(Task statement) Collect all lines below with the string "cell".

(Material to process)
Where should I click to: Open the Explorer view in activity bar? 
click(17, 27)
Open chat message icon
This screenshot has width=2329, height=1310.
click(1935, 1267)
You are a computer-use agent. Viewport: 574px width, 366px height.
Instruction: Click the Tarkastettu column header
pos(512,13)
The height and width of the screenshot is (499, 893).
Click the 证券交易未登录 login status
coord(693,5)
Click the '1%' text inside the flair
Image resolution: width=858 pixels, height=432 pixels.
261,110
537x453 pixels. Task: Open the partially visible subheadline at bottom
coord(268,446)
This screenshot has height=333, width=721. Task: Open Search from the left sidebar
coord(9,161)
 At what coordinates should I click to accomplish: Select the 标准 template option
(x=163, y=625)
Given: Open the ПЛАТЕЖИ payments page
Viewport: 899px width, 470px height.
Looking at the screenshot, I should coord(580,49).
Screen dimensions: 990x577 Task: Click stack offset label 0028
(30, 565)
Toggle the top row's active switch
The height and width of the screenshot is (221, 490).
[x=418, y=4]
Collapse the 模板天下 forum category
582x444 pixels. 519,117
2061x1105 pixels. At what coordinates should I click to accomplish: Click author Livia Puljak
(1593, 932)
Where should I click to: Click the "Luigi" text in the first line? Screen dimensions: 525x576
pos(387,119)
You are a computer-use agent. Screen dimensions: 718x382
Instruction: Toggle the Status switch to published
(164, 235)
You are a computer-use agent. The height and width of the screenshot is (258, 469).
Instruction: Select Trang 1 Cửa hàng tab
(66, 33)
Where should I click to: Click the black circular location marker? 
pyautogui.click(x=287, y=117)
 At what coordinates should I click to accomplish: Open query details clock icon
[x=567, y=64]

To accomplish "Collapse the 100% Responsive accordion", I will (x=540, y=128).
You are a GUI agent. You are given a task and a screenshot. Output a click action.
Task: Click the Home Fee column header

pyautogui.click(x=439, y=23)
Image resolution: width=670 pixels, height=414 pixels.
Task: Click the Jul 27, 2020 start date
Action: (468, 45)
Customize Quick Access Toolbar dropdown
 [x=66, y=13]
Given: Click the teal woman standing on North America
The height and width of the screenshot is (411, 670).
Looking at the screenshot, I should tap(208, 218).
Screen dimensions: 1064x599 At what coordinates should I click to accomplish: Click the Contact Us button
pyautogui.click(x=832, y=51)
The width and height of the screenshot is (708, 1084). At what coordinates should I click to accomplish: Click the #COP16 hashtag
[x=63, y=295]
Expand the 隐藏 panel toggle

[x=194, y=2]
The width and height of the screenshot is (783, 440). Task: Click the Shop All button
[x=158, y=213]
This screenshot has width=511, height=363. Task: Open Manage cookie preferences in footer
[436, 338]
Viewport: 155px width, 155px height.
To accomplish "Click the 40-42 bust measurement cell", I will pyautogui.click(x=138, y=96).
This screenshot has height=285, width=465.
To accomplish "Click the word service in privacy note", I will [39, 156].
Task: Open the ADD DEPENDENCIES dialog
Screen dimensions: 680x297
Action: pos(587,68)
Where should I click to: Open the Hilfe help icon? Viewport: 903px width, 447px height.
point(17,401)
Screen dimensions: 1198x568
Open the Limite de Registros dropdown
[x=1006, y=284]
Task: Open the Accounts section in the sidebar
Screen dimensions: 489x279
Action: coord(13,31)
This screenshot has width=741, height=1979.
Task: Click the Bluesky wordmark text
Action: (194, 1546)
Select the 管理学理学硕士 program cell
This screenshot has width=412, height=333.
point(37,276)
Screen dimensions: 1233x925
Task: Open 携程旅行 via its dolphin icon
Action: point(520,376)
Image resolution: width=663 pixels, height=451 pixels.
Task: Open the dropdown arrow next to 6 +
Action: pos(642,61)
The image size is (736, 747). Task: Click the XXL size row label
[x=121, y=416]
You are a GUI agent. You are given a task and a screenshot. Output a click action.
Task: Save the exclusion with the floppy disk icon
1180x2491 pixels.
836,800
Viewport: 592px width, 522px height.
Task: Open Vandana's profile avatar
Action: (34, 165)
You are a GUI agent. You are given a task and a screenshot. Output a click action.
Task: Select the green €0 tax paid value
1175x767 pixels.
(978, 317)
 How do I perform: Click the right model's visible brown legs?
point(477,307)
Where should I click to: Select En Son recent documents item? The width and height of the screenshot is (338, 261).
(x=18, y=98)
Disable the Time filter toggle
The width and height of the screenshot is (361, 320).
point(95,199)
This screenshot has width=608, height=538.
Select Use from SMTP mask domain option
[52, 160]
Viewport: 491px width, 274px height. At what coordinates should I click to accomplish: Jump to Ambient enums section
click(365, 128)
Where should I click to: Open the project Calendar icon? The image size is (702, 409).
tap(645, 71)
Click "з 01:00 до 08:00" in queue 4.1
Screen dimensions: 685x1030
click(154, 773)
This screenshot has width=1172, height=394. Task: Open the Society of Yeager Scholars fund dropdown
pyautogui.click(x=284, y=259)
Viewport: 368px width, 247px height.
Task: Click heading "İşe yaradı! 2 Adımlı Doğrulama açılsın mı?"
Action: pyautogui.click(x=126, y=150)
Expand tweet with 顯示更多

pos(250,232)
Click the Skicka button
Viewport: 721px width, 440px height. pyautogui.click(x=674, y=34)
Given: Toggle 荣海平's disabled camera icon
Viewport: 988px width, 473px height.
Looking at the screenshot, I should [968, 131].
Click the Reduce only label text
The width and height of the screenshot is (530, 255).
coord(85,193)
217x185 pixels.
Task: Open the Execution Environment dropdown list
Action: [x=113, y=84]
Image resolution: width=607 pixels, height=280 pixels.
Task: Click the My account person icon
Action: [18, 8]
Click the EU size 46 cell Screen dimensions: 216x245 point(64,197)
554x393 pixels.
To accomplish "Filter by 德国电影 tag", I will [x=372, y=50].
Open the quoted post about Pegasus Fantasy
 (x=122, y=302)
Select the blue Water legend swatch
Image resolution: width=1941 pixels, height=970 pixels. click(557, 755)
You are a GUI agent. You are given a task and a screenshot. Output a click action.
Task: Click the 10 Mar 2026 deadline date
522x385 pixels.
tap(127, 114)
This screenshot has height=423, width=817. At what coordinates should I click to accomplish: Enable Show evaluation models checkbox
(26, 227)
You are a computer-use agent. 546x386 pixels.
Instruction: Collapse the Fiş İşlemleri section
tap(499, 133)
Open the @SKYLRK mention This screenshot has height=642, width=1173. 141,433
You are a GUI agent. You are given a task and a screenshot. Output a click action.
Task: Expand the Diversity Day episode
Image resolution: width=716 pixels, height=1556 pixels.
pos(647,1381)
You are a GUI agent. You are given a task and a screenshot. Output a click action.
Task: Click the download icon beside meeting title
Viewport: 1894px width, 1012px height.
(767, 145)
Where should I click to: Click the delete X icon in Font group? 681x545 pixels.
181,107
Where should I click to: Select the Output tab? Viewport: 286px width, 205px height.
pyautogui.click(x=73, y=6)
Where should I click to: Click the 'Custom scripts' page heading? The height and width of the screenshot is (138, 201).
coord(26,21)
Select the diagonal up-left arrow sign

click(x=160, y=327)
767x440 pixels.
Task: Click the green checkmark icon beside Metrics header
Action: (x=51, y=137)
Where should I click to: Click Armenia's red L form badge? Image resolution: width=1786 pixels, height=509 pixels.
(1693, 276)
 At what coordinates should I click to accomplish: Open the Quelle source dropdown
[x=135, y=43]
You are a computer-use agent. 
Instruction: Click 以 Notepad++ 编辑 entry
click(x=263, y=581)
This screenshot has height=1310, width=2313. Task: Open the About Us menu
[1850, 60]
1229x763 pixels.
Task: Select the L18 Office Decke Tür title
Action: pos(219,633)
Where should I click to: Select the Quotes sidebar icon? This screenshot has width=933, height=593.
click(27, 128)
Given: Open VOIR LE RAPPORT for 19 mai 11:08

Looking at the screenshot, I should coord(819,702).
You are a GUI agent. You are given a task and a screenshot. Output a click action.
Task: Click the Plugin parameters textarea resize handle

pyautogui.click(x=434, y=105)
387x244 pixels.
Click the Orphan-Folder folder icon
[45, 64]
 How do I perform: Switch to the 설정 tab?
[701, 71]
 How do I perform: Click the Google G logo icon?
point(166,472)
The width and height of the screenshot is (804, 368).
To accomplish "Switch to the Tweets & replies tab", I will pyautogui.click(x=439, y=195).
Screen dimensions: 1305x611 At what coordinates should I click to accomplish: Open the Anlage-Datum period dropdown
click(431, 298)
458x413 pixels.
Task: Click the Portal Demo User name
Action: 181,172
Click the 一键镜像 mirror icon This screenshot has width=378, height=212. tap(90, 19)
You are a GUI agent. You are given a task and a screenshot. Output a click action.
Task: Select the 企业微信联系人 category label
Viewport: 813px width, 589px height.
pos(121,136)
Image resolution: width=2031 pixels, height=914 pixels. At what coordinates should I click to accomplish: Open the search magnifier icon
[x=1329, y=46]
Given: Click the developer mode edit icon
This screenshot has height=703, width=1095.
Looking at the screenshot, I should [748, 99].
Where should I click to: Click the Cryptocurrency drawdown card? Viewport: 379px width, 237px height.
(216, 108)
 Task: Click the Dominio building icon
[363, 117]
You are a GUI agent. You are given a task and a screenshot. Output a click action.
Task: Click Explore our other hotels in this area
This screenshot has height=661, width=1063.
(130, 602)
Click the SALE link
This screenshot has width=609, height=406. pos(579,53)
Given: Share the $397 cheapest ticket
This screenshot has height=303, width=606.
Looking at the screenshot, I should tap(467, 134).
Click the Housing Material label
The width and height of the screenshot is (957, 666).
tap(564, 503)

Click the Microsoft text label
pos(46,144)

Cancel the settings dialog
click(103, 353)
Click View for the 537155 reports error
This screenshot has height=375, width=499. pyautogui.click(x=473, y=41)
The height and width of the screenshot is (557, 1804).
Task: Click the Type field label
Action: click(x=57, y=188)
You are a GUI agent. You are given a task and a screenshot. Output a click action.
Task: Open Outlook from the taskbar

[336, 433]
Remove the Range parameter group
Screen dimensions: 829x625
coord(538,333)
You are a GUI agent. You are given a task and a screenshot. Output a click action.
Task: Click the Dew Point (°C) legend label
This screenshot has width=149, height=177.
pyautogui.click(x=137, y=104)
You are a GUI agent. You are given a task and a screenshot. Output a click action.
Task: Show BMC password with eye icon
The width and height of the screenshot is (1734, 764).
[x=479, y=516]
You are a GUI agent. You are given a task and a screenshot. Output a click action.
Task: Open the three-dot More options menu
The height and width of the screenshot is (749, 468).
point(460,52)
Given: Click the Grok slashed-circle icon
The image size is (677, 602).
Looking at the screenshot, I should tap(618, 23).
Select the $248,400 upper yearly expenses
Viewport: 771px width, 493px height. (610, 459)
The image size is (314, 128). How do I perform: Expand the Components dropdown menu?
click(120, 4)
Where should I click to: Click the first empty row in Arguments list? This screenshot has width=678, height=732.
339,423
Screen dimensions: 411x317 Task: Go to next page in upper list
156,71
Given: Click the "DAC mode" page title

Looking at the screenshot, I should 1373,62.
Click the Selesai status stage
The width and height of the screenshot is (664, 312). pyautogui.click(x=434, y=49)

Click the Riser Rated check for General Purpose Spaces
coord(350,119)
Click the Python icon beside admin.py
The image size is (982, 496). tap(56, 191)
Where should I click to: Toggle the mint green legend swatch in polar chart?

(Written answer)
To accomplish "Click the 40-42 bust measurement cell", I will pyautogui.click(x=138, y=96).
Select the 管理学理学硕士 program cell
Click the EU size 46 cell Screen dimensions: 216x245 point(64,197)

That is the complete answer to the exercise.